[Dataset entries start]

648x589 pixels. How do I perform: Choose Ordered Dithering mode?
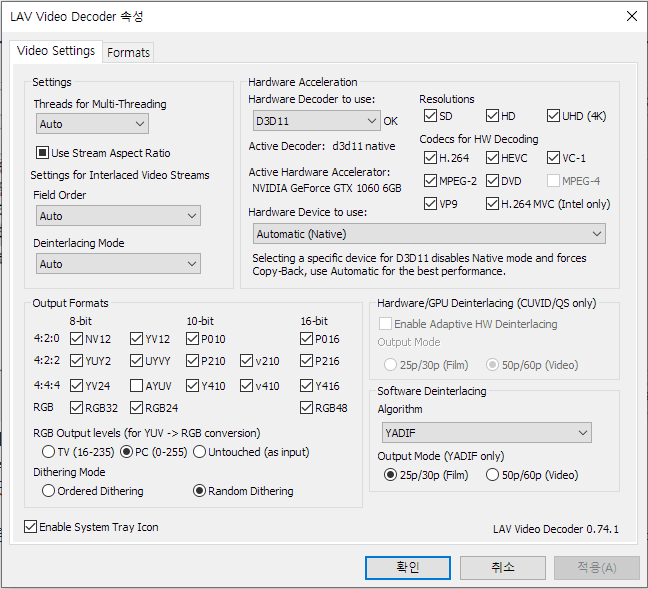(x=48, y=491)
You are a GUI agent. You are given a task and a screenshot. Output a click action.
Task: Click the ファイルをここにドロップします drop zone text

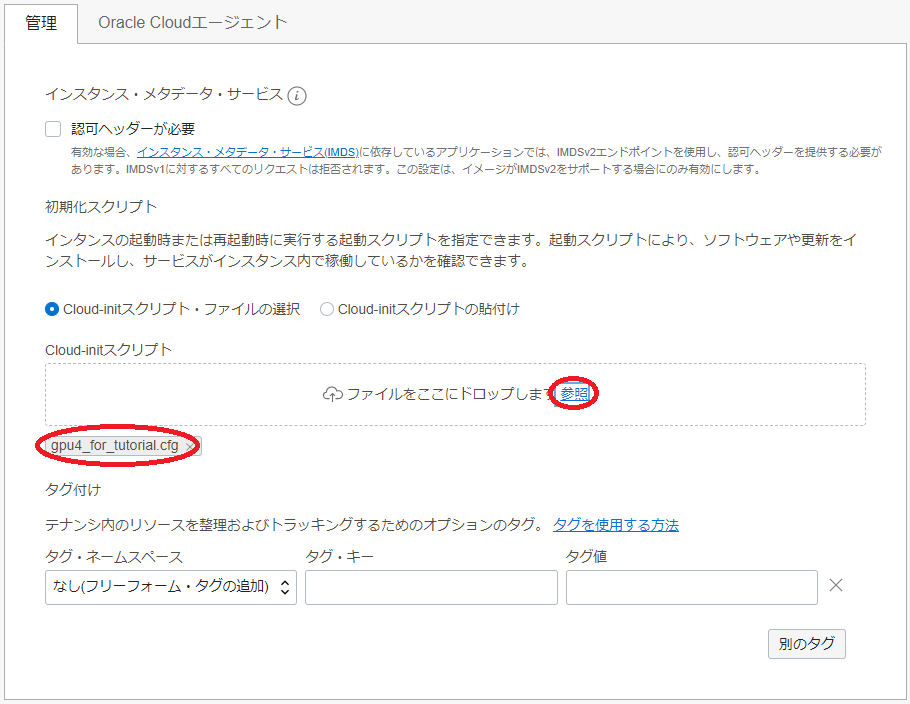click(x=450, y=395)
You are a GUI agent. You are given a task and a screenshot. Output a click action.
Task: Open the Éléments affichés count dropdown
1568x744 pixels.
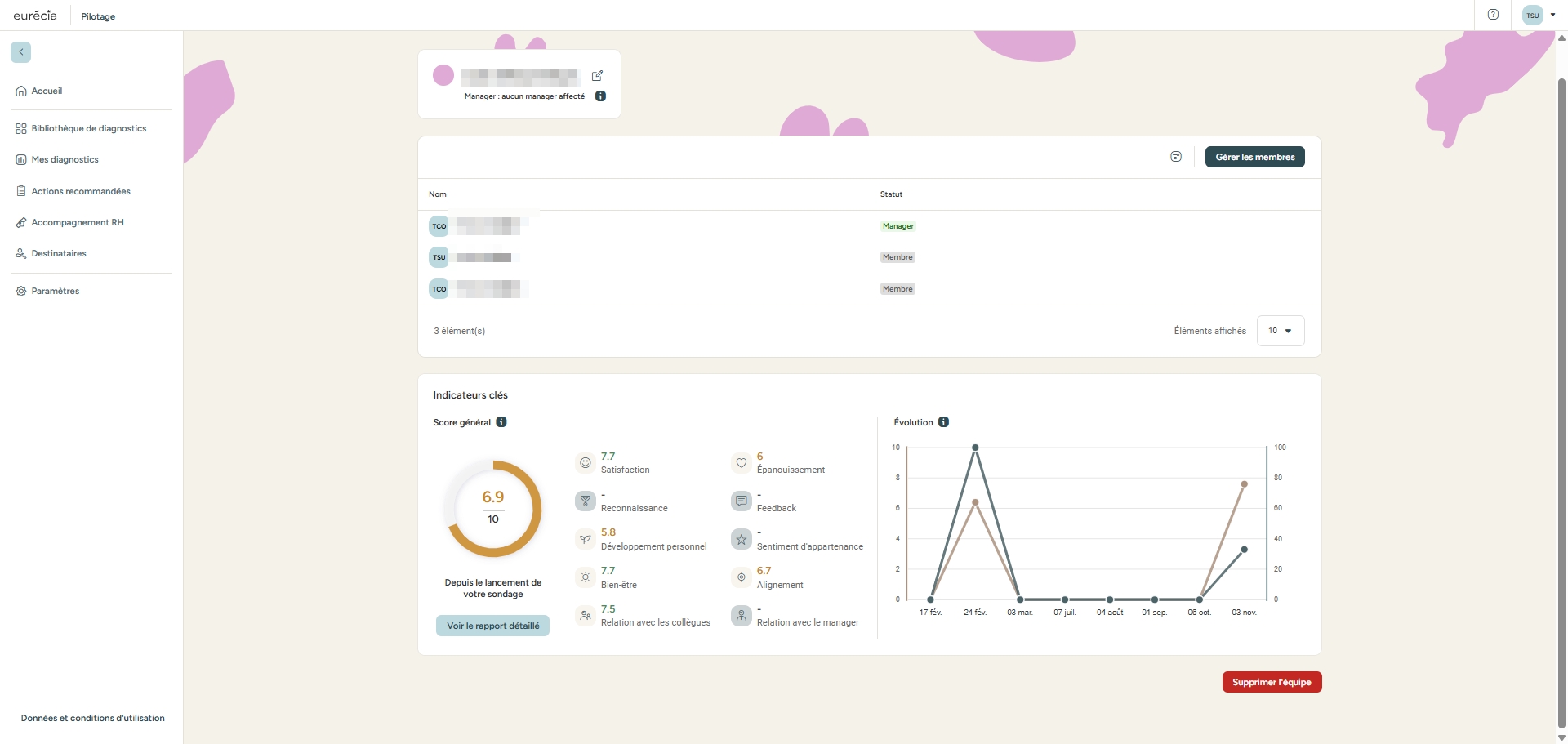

[Dataset entries end]

Edit the entries above so that "GUI agent" becomes "UI agent" everywhere and all other text stays unchanged. Leave the pictures out of your output.

648x589 pixels. How do I perform: Choose Ordered Dithering mode?
(x=48, y=491)
You are a UI agent. You are given a task and a screenshot. Output a click action.
Task: Click the ファイルをここにドロップします drop zone text

click(x=450, y=395)
You are a UI agent. You are given a task and a screenshot. Output a click action.
Task: Open the Éléments affichés count dropdown
1568x744 pixels.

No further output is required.